_Task brief_. Pick each line containing the word "coordinates" out of the data below.

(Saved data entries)
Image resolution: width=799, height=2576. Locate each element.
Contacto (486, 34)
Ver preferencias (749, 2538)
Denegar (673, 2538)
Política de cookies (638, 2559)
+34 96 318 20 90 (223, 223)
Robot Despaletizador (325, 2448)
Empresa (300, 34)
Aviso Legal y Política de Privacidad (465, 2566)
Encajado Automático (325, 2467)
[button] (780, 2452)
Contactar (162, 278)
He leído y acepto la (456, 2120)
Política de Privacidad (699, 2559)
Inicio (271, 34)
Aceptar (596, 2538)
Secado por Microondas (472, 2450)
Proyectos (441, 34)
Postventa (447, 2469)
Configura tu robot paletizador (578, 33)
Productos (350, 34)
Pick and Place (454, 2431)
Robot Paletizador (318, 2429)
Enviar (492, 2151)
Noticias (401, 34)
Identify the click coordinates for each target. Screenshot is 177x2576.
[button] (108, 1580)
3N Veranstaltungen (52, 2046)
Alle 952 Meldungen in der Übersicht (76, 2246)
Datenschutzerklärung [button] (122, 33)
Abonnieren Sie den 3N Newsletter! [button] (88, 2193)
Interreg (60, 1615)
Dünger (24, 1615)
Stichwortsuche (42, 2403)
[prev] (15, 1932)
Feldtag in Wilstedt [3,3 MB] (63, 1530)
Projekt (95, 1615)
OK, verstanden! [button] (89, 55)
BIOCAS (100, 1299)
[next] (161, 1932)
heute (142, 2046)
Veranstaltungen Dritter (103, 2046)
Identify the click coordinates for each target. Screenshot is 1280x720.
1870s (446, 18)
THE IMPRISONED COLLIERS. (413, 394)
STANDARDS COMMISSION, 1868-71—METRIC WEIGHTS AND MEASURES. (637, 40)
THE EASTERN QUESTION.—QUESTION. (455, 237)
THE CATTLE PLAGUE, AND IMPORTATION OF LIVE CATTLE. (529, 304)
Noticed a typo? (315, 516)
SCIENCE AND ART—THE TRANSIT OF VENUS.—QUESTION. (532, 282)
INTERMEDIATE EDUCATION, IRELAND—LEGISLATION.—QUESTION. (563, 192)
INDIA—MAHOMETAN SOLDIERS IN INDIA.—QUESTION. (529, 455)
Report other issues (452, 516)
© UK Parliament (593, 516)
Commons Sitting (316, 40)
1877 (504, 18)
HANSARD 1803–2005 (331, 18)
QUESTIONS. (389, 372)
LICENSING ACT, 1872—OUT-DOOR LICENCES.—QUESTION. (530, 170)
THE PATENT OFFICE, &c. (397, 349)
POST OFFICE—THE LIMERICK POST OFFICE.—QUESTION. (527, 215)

_Expected output_.
Identify the click coordinates for each target. Screenshot is 177x2576.
Identify the click coordinates for each target. Screenshot is 1280x720.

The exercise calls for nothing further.